Foi assim que o cirurgião decidiu dedicar sua vida profissional à investigação dessa rara enfermidade. 

Kaplan visita com frequência o museu Mutter da Filadélfia (EUA) para observar o esqueleto de Harry Eastlack, o paciente com FOP mais conhecido da Medicina, que morreu em 1973, aos 39 anos, e doou seus ossos à ciência.

"Cada vez que vou lá, aprendo algo novo", afirmou Kaplan.

Para poder investigar possíveis causas do transtorno, o médico precisava estudar o maior número possível de pacientes, e o grupo de apoio criado por Jeannie surgiu como oportunidade única.

"Todos os pacientes que vi tinham uma má formação no dedão do pé. O interessante é que esse dedo é a última parte do esqueleto que se forma no embrião", conta Kaplan.

"É como se o corpo chegasse ao final do processo de formação do esqueleto, não fizesse direito essa parte e então decidisse formar um segundo esqueleto", diz o médico.

Análises de ossos de pacientes com FOP mostram que todos têm uma quantidade excessiva de uma proteína envolvida na criação dos ossos.

A produção dessa proteína é determinada pelos genes. Por isso os pesquisadores começaram a considerar que a doença pudesse estar relacionada a um problema genético. 

Conexão inimaginável

Revendo a bibliografia médica existente, Kaplan encontrou um estudo que identificava um gene como o causador de uma doença semelhante, mas em galinhas.

Kaplan estava convencido de que tinha que fazer uma conexão entre aquelas duas enfermidades.

Ele decidiu então examinar o DNA de seus pacientes, para ver se eles apresentavam problema no mesmo gene.

"É o típico momento 'eureca' com que todos os cientistas sonham, mas que poucas vezes se concretiza", disse Weston, apresentadora da BBC.

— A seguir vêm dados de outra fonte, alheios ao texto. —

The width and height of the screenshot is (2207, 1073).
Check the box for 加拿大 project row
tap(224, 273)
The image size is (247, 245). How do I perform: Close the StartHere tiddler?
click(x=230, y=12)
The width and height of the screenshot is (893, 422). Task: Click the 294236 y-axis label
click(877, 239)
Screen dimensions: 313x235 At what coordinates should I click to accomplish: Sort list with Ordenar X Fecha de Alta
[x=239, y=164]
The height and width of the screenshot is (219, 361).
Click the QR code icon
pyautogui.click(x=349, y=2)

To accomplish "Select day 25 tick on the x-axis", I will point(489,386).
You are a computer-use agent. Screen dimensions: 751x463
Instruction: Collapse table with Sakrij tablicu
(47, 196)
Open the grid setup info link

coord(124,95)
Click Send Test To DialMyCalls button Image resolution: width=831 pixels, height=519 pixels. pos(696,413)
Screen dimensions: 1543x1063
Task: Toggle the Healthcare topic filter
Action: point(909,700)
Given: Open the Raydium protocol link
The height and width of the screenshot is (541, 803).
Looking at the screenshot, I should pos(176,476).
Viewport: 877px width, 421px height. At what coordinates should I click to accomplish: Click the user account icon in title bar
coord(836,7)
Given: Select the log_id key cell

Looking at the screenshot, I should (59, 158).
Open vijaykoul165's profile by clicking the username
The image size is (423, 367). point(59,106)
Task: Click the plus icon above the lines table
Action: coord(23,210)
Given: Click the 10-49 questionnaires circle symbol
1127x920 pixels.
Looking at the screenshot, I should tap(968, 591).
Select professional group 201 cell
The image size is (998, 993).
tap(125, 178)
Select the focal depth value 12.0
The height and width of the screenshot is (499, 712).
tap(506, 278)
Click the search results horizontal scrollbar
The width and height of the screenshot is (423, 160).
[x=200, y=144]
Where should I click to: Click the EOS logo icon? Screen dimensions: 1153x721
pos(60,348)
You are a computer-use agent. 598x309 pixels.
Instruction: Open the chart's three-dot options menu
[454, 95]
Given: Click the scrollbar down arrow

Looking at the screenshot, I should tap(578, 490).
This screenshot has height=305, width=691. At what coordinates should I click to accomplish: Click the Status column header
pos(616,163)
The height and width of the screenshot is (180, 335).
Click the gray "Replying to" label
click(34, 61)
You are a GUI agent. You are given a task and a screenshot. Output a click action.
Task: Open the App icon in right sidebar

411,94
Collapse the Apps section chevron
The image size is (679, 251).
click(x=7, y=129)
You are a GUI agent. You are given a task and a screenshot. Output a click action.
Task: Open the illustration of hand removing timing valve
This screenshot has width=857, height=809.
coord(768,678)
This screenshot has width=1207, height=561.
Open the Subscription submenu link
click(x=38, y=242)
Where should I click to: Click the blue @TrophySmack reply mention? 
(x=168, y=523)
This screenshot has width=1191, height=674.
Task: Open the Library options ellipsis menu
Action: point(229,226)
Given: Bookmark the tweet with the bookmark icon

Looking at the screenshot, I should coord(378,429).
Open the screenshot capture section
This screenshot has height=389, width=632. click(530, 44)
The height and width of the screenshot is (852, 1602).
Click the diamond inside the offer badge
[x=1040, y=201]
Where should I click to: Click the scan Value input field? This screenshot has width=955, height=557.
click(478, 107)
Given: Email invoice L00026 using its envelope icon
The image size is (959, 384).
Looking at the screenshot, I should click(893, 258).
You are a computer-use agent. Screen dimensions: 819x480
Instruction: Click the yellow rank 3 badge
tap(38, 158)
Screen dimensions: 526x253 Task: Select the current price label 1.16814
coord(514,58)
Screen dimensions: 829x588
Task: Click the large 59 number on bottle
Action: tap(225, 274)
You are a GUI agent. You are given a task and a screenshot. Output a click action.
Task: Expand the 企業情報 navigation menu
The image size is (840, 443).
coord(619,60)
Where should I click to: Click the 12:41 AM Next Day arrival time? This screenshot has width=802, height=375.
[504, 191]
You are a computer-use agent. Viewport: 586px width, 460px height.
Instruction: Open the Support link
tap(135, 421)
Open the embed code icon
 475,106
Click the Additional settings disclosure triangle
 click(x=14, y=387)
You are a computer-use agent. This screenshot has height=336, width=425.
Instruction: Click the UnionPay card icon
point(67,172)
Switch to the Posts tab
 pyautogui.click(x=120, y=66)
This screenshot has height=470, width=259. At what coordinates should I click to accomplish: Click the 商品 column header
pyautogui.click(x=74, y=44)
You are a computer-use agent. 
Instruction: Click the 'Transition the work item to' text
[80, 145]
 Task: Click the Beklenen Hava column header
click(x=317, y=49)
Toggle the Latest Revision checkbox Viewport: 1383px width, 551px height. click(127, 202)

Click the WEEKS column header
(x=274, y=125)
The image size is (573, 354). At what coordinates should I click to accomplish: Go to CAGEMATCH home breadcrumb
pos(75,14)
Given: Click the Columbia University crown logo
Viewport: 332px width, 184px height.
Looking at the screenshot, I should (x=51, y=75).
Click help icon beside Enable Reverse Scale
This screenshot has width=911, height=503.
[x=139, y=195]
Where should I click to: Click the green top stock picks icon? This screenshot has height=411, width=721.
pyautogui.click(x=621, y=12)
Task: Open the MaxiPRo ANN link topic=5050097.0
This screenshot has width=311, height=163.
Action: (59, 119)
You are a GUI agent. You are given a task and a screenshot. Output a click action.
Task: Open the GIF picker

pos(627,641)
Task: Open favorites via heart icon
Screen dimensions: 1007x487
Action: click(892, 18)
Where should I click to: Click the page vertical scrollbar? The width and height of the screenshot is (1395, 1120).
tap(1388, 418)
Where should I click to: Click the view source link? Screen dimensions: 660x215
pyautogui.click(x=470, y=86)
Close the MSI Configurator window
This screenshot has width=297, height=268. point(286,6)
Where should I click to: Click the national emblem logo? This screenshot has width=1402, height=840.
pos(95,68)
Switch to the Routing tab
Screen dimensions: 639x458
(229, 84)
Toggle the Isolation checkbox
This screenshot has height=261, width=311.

Mas daquela vez Kaplan encontrou exatamente o que procurava: o mesmo erro nos genes de todos seus pacientes.

"Era como um único erro de ortografia em todo o código genético", resume Weston.

"Uma letra entre seis bilhões. Isso não é uma agulha no palheiro, mas é uma agulha em seis bilhões de palheiros", compara o médico.

"Foi uma descoberta incrível, que mudou tudo", reconhece o pesquisador.

'Não podia acreditar naquilo'

Uma das primeiras pessoas que Kaplan chamou para dar a notícia foi Jeannie Peeper. 

"Eu estava feliz, não podia acreditar naquilo", lembra Jeannie.

"Disse a ele que aquele era o maior presente - a descoberta do gene durante o transcurso da minha vida", continua.

"Acho que ela estava chorando do outro lado do telefone", disse o médico.

Segundo Kaplan, teria sido impossível estudar a doença sem a ajuda de Jeannie.

Graças à determinação de Kaplan e Jeannie houve um grande avanço na compreensão de uma doença muito complexa, e em um intervalo muito curto de tempo.

Embora não haja uma perspectiva de cura, descobrir um tratamento efetivo para a FOP seria apenas o início de muitos avanços médicos. O trabalho de Kaplan pode ser a chave para o desenvolvimento de tratamentos de problemas comuns dos ossos, como fraturas e osteoporose.

"Frequentemente pensamos que as doenças comuns nos ajudam a entender as raras, mas na verdade é o contrário: são as raras que nos ajudam a entender as comuns", disse Kaplan.